START Data supplied

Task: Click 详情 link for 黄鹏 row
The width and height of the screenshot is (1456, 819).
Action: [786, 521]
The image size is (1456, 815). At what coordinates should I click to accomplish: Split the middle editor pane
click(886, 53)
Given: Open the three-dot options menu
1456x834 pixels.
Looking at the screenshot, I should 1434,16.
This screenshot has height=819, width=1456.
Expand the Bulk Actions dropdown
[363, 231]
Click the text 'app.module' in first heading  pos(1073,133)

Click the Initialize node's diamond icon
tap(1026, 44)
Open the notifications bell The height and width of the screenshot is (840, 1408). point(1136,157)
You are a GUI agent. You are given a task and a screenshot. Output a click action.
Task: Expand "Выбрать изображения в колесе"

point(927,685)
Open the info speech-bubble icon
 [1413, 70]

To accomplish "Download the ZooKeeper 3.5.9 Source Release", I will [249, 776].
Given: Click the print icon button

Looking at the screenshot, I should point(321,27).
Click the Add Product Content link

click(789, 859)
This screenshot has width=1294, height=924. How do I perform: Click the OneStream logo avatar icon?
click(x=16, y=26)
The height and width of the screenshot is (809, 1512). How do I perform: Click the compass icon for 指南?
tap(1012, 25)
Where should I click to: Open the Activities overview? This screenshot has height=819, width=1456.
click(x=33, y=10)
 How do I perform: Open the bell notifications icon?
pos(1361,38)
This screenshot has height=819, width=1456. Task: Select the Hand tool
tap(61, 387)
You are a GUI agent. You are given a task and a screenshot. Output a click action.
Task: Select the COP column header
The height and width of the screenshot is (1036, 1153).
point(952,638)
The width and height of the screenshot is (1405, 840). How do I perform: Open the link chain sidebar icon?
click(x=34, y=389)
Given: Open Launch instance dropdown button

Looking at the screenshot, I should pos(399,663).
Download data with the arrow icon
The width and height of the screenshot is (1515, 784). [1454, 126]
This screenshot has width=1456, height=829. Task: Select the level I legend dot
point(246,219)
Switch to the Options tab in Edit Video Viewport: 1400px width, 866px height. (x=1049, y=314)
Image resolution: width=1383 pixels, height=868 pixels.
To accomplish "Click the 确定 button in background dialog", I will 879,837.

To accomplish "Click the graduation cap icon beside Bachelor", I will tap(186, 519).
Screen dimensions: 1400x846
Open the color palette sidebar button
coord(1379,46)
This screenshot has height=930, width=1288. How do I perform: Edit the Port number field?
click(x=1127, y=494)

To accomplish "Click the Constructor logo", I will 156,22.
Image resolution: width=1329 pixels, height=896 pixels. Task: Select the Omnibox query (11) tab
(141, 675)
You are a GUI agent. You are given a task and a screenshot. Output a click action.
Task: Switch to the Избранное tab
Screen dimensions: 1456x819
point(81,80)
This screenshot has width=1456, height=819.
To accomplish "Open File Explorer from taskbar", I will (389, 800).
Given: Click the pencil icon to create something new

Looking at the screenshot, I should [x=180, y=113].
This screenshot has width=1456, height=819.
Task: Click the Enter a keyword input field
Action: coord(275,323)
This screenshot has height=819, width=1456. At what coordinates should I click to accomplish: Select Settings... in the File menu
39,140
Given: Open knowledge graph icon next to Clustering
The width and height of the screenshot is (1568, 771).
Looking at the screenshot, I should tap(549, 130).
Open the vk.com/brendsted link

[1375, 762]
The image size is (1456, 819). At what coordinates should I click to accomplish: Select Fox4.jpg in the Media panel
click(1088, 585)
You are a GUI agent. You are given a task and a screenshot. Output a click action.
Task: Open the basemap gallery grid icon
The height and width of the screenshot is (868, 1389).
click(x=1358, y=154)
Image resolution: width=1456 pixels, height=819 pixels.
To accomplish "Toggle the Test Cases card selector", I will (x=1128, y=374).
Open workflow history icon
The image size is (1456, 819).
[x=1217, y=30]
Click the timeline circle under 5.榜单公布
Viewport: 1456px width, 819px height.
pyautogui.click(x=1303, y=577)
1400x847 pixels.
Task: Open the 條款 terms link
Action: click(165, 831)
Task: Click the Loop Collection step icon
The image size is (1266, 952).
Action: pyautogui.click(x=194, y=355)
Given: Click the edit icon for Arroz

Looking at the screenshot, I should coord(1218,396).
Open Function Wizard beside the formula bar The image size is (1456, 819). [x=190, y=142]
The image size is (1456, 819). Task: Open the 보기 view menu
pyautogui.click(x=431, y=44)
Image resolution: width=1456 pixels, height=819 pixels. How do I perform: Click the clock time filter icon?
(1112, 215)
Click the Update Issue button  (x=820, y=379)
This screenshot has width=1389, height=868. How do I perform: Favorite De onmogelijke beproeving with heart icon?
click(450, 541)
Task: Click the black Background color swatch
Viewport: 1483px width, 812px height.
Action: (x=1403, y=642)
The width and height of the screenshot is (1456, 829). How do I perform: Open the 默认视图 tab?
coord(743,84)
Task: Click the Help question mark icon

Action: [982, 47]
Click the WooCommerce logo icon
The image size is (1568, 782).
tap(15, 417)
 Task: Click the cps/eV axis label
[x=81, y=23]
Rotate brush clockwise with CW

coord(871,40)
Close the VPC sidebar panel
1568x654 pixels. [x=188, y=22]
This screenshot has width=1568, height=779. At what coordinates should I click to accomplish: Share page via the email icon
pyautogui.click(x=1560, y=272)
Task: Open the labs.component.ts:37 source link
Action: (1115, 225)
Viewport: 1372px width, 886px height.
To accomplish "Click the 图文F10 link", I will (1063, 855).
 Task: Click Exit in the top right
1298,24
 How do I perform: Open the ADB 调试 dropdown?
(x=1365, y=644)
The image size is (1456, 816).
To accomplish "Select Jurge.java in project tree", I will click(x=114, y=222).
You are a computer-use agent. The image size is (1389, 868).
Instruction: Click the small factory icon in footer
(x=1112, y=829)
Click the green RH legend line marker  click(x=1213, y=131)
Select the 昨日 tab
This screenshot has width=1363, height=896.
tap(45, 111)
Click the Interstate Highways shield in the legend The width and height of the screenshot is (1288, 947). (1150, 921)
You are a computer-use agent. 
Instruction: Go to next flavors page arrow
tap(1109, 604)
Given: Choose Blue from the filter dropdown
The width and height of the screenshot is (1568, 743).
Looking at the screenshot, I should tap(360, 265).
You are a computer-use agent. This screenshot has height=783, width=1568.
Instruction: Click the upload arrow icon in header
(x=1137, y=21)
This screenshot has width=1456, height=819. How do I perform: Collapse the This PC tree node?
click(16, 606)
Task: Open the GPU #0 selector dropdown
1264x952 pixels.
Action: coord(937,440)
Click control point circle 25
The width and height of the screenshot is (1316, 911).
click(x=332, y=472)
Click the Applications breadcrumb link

END Data supplied

## Activity:
Every record must appear in the answer exactly as it appears above.

## Output for this exercise:
Task: Click 详情 link for 黄鹏 row
The width and height of the screenshot is (1456, 819).
Action: [786, 521]
The image size is (1456, 815). At what coordinates should I click to accomplish: Split the middle editor pane
click(886, 53)
Given: Open the three-dot options menu
1456x834 pixels.
Looking at the screenshot, I should 1434,16.
This screenshot has height=819, width=1456.
Expand the Bulk Actions dropdown
[363, 231]
Click the text 'app.module' in first heading  pos(1073,133)

Click the Initialize node's diamond icon
tap(1026, 44)
Open the notifications bell The height and width of the screenshot is (840, 1408). point(1136,157)
You are a GUI agent. You are given a task and a screenshot. Output a click action.
Task: Expand "Выбрать изображения в колесе"

point(927,685)
Open the info speech-bubble icon
 [1413, 70]

To accomplish "Download the ZooKeeper 3.5.9 Source Release", I will [249, 776].
Given: Click the print icon button

Looking at the screenshot, I should point(321,27).
Click the Add Product Content link

click(789, 859)
This screenshot has width=1294, height=924. How do I perform: Click the OneStream logo avatar icon?
click(x=16, y=26)
The height and width of the screenshot is (809, 1512). How do I perform: Click the compass icon for 指南?
tap(1012, 25)
Where should I click to: Open the Activities overview? This screenshot has height=819, width=1456.
click(x=33, y=10)
 How do I perform: Open the bell notifications icon?
pos(1361,38)
This screenshot has height=819, width=1456. Task: Select the Hand tool
tap(61, 387)
You are a GUI agent. You are given a task and a screenshot. Output a click action.
Task: Select the COP column header
The height and width of the screenshot is (1036, 1153).
point(952,638)
The width and height of the screenshot is (1405, 840). How do I perform: Open the link chain sidebar icon?
click(x=34, y=389)
Given: Open Launch instance dropdown button

Looking at the screenshot, I should pos(399,663).
Download data with the arrow icon
The width and height of the screenshot is (1515, 784). [1454, 126]
This screenshot has width=1456, height=829. Task: Select the level I legend dot
point(246,219)
Switch to the Options tab in Edit Video Viewport: 1400px width, 866px height. (x=1049, y=314)
Image resolution: width=1383 pixels, height=868 pixels.
To accomplish "Click the 确定 button in background dialog", I will 879,837.

To accomplish "Click the graduation cap icon beside Bachelor", I will tap(186, 519).
Screen dimensions: 1400x846
Open the color palette sidebar button
coord(1379,46)
This screenshot has height=930, width=1288. How do I perform: Edit the Port number field?
click(x=1127, y=494)

To accomplish "Click the Constructor logo", I will 156,22.
Image resolution: width=1329 pixels, height=896 pixels. Task: Select the Omnibox query (11) tab
(141, 675)
You are a GUI agent. You are given a task and a screenshot. Output a click action.
Task: Switch to the Избранное tab
Screen dimensions: 1456x819
point(81,80)
This screenshot has width=1456, height=819.
To accomplish "Open File Explorer from taskbar", I will (389, 800).
Given: Click the pencil icon to create something new

Looking at the screenshot, I should [x=180, y=113].
This screenshot has width=1456, height=819.
Task: Click the Enter a keyword input field
Action: coord(275,323)
This screenshot has height=819, width=1456. At what coordinates should I click to accomplish: Select Settings... in the File menu
39,140
Given: Open knowledge graph icon next to Clustering
The width and height of the screenshot is (1568, 771).
Looking at the screenshot, I should tap(549, 130).
Open the vk.com/brendsted link

[1375, 762]
The image size is (1456, 819). At what coordinates should I click to accomplish: Select Fox4.jpg in the Media panel
click(1088, 585)
You are a GUI agent. You are given a task and a screenshot. Output a click action.
Task: Open the basemap gallery grid icon
The height and width of the screenshot is (868, 1389).
click(x=1358, y=154)
Image resolution: width=1456 pixels, height=819 pixels.
To accomplish "Toggle the Test Cases card selector", I will (x=1128, y=374).
Open workflow history icon
The image size is (1456, 819).
[x=1217, y=30]
Click the timeline circle under 5.榜单公布
Viewport: 1456px width, 819px height.
pyautogui.click(x=1303, y=577)
1400x847 pixels.
Task: Open the 條款 terms link
Action: click(165, 831)
Task: Click the Loop Collection step icon
The image size is (1266, 952).
Action: pyautogui.click(x=194, y=355)
Given: Click the edit icon for Arroz

Looking at the screenshot, I should coord(1218,396).
Open Function Wizard beside the formula bar The image size is (1456, 819). [x=190, y=142]
The image size is (1456, 819). Task: Open the 보기 view menu
pyautogui.click(x=431, y=44)
Image resolution: width=1456 pixels, height=819 pixels. How do I perform: Click the clock time filter icon?
(1112, 215)
Click the Update Issue button  (x=820, y=379)
This screenshot has width=1389, height=868. How do I perform: Favorite De onmogelijke beproeving with heart icon?
click(450, 541)
Task: Click the black Background color swatch
Viewport: 1483px width, 812px height.
Action: (x=1403, y=642)
The width and height of the screenshot is (1456, 829). How do I perform: Open the 默认视图 tab?
coord(743,84)
Task: Click the Help question mark icon

Action: [982, 47]
Click the WooCommerce logo icon
The image size is (1568, 782).
tap(15, 417)
 Task: Click the cps/eV axis label
[x=81, y=23]
Rotate brush clockwise with CW

coord(871,40)
Close the VPC sidebar panel
1568x654 pixels. [x=188, y=22]
This screenshot has width=1568, height=779. At what coordinates should I click to accomplish: Share page via the email icon
pyautogui.click(x=1560, y=272)
Task: Open the labs.component.ts:37 source link
Action: (1115, 225)
Viewport: 1372px width, 886px height.
To accomplish "Click the 图文F10 link", I will (1063, 855).
 Task: Click Exit in the top right
1298,24
 How do I perform: Open the ADB 调试 dropdown?
(x=1365, y=644)
The image size is (1456, 816).
To accomplish "Select Jurge.java in project tree", I will click(x=114, y=222).
You are a computer-use agent. The image size is (1389, 868).
Instruction: Click the small factory icon in footer
(x=1112, y=829)
Click the green RH legend line marker  click(x=1213, y=131)
Select the 昨日 tab
This screenshot has width=1363, height=896.
tap(45, 111)
Click the Interstate Highways shield in the legend The width and height of the screenshot is (1288, 947). (1150, 921)
You are a computer-use agent. 
Instruction: Go to next flavors page arrow
tap(1109, 604)
Given: Choose Blue from the filter dropdown
The width and height of the screenshot is (1568, 743).
Looking at the screenshot, I should tap(360, 265).
You are a computer-use agent. This screenshot has height=783, width=1568.
Instruction: Click the upload arrow icon in header
(x=1137, y=21)
This screenshot has width=1456, height=819. How do I perform: Collapse the This PC tree node?
click(16, 606)
Task: Open the GPU #0 selector dropdown
1264x952 pixels.
Action: coord(937,440)
Click control point circle 25
The width and height of the screenshot is (1316, 911).
click(x=332, y=472)
Click the Applications breadcrumb link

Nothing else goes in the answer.